> PASSAGE FOR REVIEW
========

But is it enough to jeopardize its four-star rating? Well, I can't help but think the placement of a review of Le Cirque is a reminder to Eleven Madison Park that such things do happen. The French restaurant used to be one of Manhattan's four-star dining destinations until former Times critic Ruth Reichl busted them down to three stars after receiving horrible service, a rating maintained by her replacement (and Wells' predecessor) Frank Bruni. As if to score home the point even more, Wells busts them down to not two but a measly single star. Ouch! Sounds like the service has improved but the food has really suffered: "If you asked these ingredients to speak for themselves, they would shrug and stare at the floor." A great image that reminds me of how teenagers react when they've been busted.

========

> INFORMATION SHOWN
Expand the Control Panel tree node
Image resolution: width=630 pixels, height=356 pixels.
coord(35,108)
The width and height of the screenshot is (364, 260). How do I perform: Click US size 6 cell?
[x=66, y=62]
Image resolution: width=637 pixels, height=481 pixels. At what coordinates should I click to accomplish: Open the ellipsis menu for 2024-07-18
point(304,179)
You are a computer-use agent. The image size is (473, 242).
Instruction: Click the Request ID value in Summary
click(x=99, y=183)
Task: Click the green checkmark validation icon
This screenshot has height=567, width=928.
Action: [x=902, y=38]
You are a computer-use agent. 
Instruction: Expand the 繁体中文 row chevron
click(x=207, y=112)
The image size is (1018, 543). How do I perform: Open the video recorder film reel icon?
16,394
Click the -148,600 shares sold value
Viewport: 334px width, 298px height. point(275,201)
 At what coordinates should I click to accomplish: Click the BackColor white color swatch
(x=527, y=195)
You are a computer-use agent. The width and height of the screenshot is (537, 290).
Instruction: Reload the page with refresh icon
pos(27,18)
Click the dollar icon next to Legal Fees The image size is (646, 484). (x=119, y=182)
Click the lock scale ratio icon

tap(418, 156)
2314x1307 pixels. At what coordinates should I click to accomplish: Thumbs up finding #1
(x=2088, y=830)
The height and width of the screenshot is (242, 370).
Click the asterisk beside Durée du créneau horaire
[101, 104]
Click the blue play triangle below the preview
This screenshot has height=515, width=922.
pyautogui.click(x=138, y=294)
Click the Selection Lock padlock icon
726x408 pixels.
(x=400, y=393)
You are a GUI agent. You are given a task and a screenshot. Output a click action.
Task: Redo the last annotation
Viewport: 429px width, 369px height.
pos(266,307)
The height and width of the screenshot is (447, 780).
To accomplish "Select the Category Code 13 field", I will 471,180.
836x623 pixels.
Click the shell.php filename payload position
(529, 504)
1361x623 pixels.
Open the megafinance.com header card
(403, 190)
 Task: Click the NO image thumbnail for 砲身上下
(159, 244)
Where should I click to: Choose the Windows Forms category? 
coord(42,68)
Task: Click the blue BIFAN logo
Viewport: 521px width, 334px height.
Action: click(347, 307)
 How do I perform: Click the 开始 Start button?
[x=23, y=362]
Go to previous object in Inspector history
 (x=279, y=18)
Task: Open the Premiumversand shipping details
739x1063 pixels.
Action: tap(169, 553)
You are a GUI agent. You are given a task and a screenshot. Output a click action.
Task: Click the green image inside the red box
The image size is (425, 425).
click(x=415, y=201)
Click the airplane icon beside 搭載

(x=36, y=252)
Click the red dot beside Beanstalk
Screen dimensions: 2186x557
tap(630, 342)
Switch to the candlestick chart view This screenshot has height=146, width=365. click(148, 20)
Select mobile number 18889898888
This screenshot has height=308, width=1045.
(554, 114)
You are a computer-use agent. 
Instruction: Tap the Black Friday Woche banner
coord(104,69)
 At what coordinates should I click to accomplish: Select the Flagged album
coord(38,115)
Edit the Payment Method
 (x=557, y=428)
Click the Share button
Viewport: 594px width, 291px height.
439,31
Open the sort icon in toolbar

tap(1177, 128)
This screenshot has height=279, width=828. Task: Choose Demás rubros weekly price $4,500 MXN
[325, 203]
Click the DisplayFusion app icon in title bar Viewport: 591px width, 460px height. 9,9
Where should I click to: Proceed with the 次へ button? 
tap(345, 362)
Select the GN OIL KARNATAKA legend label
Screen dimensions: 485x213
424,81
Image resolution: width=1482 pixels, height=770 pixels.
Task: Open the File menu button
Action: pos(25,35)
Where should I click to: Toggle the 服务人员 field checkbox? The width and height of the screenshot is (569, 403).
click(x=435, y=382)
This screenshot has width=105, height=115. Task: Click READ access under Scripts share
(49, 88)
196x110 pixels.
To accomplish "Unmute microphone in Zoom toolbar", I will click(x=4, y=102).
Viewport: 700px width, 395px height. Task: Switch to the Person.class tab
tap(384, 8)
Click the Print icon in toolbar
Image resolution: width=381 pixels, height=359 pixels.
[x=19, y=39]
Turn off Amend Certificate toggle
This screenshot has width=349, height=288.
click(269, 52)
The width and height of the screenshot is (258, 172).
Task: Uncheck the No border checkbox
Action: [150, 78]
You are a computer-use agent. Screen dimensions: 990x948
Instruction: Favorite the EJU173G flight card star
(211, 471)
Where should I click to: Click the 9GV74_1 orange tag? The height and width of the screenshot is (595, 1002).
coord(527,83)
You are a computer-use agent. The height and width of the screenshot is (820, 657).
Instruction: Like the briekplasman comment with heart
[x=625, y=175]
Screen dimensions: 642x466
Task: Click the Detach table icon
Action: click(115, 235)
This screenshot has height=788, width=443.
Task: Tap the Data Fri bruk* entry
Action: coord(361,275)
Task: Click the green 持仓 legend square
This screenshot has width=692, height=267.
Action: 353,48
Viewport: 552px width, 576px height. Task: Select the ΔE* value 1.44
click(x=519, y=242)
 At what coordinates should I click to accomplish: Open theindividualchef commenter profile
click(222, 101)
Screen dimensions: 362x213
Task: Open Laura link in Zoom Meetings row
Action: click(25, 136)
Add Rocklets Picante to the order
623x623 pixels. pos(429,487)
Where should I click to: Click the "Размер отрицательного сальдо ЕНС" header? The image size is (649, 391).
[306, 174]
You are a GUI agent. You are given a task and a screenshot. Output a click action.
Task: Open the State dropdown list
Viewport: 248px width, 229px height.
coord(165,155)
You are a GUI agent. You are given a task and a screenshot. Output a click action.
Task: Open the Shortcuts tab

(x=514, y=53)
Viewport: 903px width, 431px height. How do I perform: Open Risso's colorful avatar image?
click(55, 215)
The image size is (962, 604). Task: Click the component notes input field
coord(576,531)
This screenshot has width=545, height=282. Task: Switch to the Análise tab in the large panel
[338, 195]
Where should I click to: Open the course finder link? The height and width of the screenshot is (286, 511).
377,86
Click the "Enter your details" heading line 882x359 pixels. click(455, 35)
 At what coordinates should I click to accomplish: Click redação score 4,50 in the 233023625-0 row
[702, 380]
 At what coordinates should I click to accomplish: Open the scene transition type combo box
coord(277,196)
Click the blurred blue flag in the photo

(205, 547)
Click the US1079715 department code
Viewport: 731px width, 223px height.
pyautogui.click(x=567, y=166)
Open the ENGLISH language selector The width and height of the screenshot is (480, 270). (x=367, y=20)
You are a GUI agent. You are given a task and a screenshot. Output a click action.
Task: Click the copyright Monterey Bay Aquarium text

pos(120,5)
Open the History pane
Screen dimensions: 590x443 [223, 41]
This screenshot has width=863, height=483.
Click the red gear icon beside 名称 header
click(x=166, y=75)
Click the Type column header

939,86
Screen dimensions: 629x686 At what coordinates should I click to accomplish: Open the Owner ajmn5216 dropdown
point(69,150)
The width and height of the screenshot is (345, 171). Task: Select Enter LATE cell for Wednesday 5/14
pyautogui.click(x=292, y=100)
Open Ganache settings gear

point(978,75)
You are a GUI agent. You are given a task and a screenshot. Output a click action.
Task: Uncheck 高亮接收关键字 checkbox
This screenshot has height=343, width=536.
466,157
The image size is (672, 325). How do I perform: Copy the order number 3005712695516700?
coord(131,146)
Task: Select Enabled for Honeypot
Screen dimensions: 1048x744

========

> WHAT YOU WILL DO
a) From the restaurant review passage, output the words starting with "But is it enough" and going on through "they've been busted.", copied exactly.
b) According to the restaurant review passage, which critic first lowered Le Cirque from four stars to three?

> PER-TASK OUTPUTS
a)
But is it enough to jeopardize its four-star rating? Well, I can't help but think the placement of a review of Le Cirque is a reminder to Eleven Madison Park that such things do happen. The French restaurant used to be one of Manhattan's four-star dining destinations until former Times critic Ruth Reichl busted them down to three stars after receiving horrible service, a rating maintained by her replacement (and Wells' predecessor) Frank Bruni. As if to score home the point even more, Wells busts them down to not two but a measly single star. Ouch! Sounds like the service has improved but the food has really suffered: "If you asked these ingredients to speak for themselves, they would shrug and stare at the floor." A great image that reminds me of how teenagers react when they've been busted.

b) Ruth Reichl